We have this herb garden that is finally doing well now that it's outside in the sun and balmy weather. It did poorly when it was inside well into the April freeze. We tried to keep turning it around to get even sun but then the herb stems just grew in circles.
Mustard seeds were among those in the seed kit, so we planted them along with the others. Now we've got this big spicy-smelling mustard flower (left), and it has occurred to us that we have no idea what to do with it. I mean, it's the mustard seeds you want, right? So are we supposed to be harvesting seeds out of this thing? Where are the seeds? Will they be sticky or gross in some way? And how many should there be? We clearly have a lot to learn.

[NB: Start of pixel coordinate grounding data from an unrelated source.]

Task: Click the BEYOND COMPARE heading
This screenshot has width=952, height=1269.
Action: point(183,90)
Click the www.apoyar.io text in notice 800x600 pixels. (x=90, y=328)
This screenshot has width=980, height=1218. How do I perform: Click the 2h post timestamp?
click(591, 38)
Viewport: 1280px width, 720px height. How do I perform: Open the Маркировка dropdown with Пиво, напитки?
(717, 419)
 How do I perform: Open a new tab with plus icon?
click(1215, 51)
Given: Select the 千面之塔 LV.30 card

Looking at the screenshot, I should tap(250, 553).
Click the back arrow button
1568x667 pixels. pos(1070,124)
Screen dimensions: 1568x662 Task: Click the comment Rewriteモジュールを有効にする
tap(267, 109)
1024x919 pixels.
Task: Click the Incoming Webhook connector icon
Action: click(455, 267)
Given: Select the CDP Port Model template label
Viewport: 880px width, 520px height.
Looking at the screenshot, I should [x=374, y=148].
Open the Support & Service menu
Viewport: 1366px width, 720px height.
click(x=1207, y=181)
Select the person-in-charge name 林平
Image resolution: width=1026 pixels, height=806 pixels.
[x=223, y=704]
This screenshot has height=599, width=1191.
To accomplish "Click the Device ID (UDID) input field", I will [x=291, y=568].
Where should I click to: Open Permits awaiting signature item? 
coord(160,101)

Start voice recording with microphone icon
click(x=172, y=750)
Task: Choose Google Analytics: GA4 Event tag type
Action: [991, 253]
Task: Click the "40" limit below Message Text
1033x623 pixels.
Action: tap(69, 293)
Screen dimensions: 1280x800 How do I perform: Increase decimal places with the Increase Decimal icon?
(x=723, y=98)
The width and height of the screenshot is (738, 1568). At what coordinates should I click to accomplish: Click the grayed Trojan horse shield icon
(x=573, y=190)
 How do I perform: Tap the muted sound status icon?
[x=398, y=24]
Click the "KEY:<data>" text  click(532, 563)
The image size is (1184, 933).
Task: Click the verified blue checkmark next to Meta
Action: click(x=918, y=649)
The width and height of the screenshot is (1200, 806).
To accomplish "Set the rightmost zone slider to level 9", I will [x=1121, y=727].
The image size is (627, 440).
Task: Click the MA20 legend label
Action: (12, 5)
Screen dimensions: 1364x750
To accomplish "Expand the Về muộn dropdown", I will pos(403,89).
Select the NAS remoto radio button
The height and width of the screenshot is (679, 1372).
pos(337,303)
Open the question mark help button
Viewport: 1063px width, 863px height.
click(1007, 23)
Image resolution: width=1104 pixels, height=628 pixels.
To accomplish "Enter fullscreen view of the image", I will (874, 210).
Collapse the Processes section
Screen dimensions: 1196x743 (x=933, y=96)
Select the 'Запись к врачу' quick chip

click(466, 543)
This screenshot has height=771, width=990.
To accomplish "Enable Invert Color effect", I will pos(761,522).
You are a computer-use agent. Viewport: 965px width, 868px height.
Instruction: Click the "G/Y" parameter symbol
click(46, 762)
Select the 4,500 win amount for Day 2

So I looked on the ever-useful Web and found this on Looksmart, from Flower and Garden Magazine. Of particular interest:
By midsummer, the plants will be 3 feet high and covered with brilliant yellow flowers. As the flowers fade, seed pods start to form and by August the mature seed pods will be ready for harvest. The pods have an explosive nature when fully ripe and easily burst and scatter seed. To avoid losing valuable seed, harvest when the plants begin to yellow but before the pods become too brittle.I have been known to eat half a jar of Grey Poupon with my burger and fries, so I am no joke re: the mustard. I have five varieties in the fridge right now. I guess as long as we pay attention and snag the pods before they explode, I could actually make my own. That would rock.
Meanwhile, the second potato plant experiment seems to be going much better than the first. This plant (right) has purple flowers! Very promising. We may end up with some potatoes this year after all. We've also got about 10 red potatoes planted in the dirt in the back yard, but that topsoil was mixed with clay, so it might not be as fertile.
We'll just have to see what happens.